Claude's Million-Token Window Is Really About Less Context Budgeting
Long context is easy to describe badly.
"It can read more tokens" is true and also not the interesting part.
The interesting part is that you can stop rationing context so aggressively.
For code, research, and long documents, that changes the workflow.
Why It Matters
Most AI mistakes in larger projects come from missing context.
The model sees one file but not the caller. It sees the component but not the data shape. It sees the proposal but not the notes that explain the weird constraint.
Longer context does not make the model magically correct.
It gives it fewer excuses to miss the obvious relationship between things.
What Changes in Practice
You can give Claude more of the repo before asking for a refactor.
You can include the product brief, prior decisions, and current implementation in one conversation.
You can ask for architecture feedback without spending half the prompt explaining where everything lives.
That is the real value. Less setup. Fewer blind spots.
It Still Needs Structure
More context can also mean more noise.
Dumping a whole repo into the model with a vague request is not strategy. It is just a larger mess.
I would still include:
- The specific task
- What files matter most
- What should not change
- How to evaluate the answer
- Any constraints the model might miss
Long context helps most when the task is clear.
When I Would Use It
Full-codebase review.
Large refactors where dependencies matter.
Documentation audits.
Comparing implementation against a spec.
Finding repeated patterns across many files.
Understanding an unfamiliar project before touching it.
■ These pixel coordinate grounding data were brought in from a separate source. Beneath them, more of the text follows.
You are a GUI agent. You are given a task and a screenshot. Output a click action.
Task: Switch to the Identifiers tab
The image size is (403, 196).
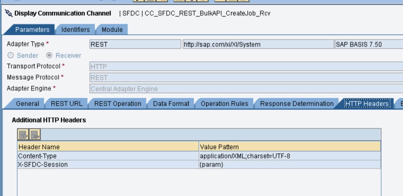coord(75,30)
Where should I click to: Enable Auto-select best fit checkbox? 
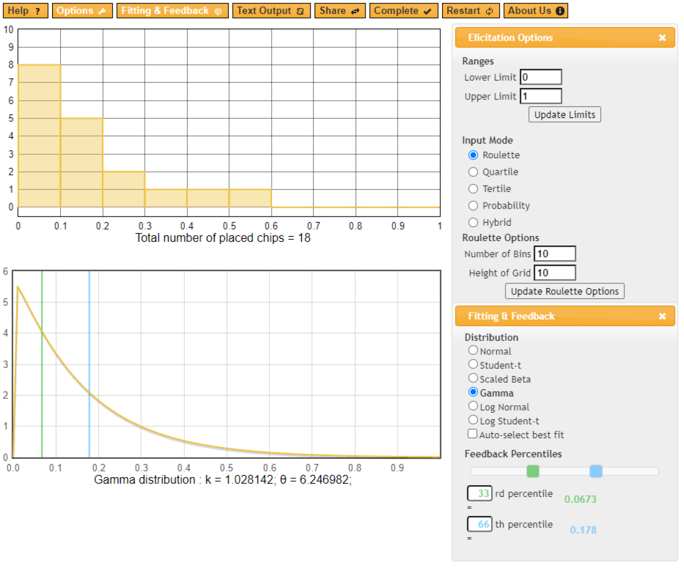pyautogui.click(x=472, y=434)
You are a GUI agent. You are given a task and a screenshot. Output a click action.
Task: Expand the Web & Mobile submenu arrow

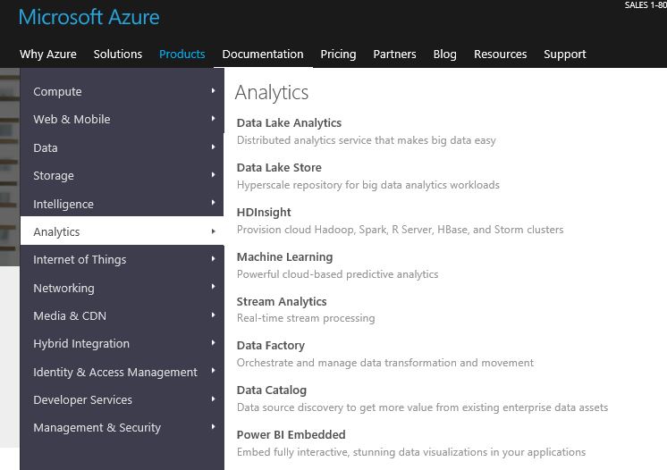click(x=213, y=119)
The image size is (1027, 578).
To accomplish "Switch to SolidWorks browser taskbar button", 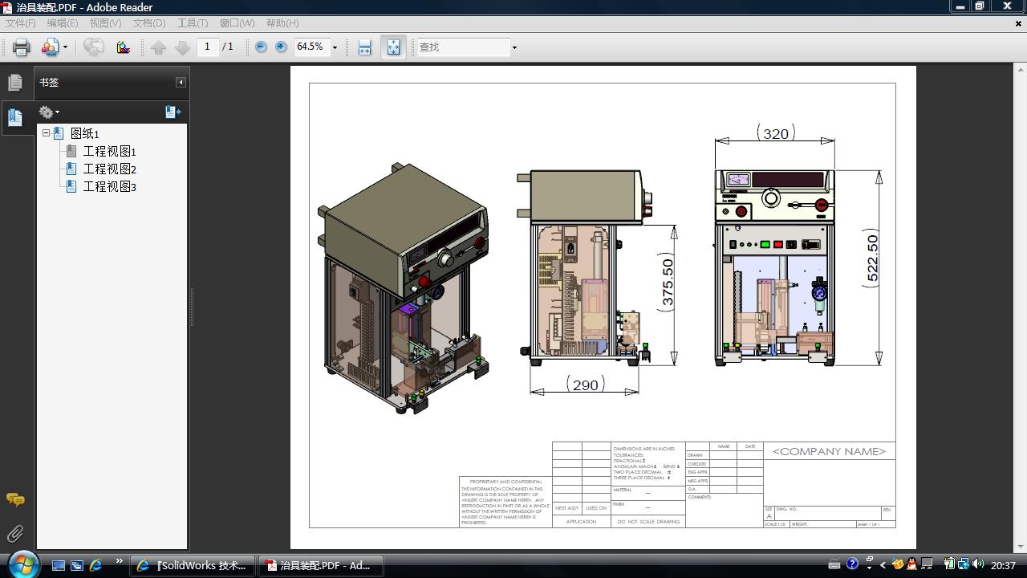I will click(193, 565).
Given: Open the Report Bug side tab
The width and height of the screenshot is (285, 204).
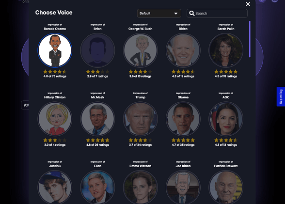Looking at the screenshot, I should [x=281, y=96].
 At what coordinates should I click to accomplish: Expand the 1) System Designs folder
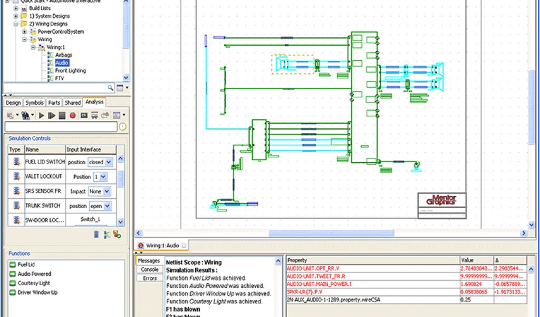click(x=16, y=16)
Those are the places where chunking creates blind spots.
When I Would Not
Simple formatting.
Tiny copy edits.
One-file bugs.
Tasks where a smaller, cheaper model can do the job with a focused prompt.
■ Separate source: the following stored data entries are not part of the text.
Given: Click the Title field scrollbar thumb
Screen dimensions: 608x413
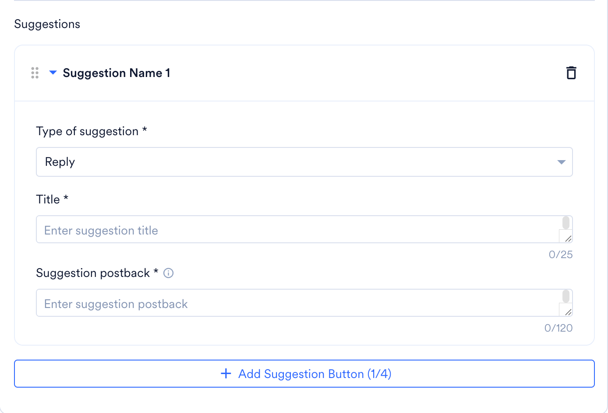Looking at the screenshot, I should click(x=566, y=222).
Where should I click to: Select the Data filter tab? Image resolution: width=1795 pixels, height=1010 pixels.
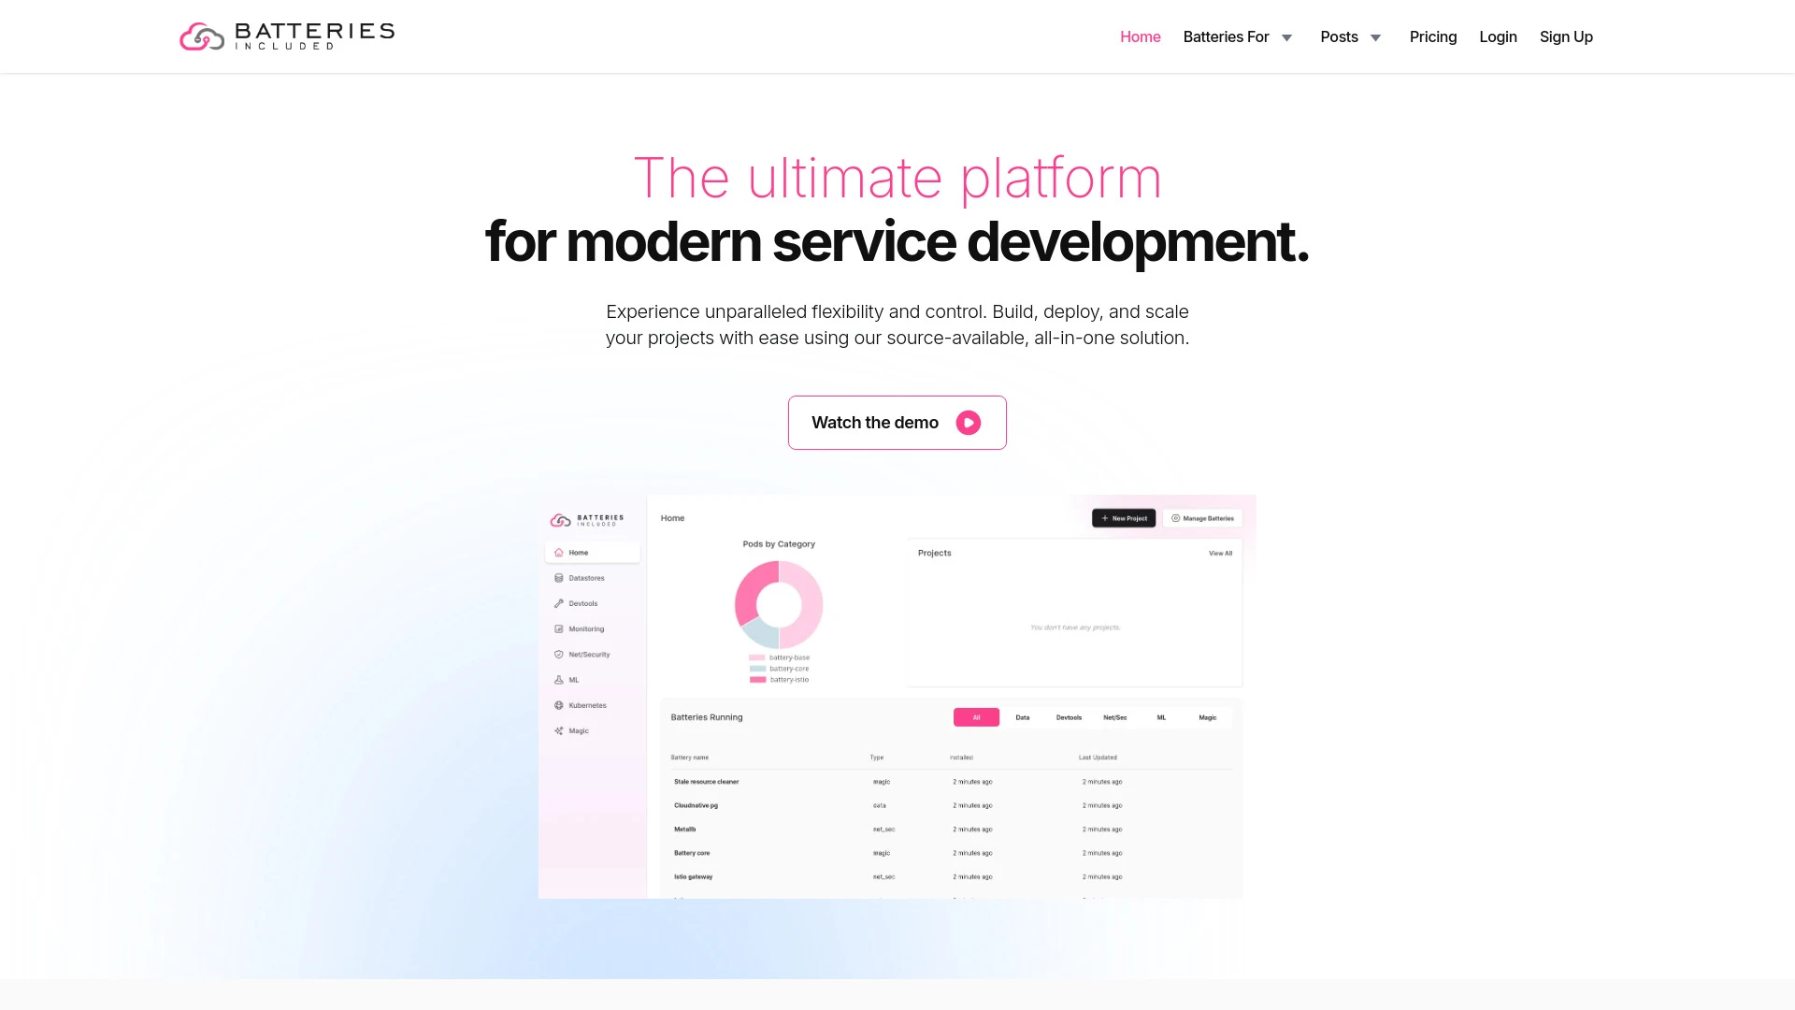(1021, 717)
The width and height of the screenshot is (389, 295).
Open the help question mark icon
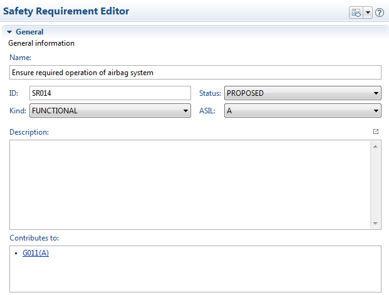tap(379, 12)
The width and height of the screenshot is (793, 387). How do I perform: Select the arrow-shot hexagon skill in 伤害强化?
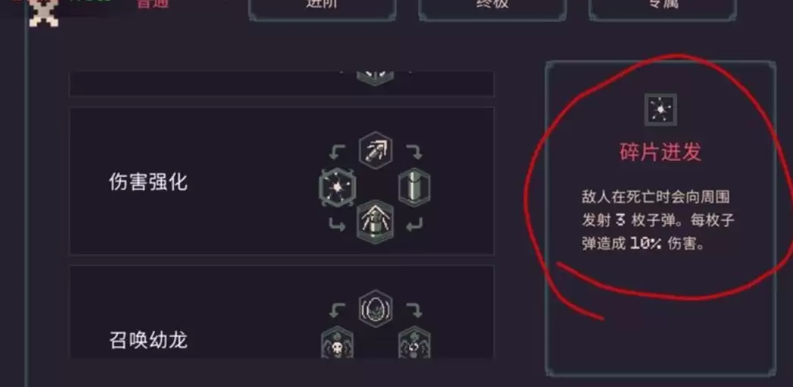(376, 150)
More context is not a personality trait. Use it when the task actually benefits from it.
The Shift
The old habit was to trim everything down until the model could fit the task.
The newer habit is to give the model enough of the real system that it can reason about the task in place.
That is better. It is also more responsibility. If you hand over more context, you need to be clearer about the job.
Long context does not replace judgment.
It just means you can spend less time explaining around missing pieces and more time asking better questions.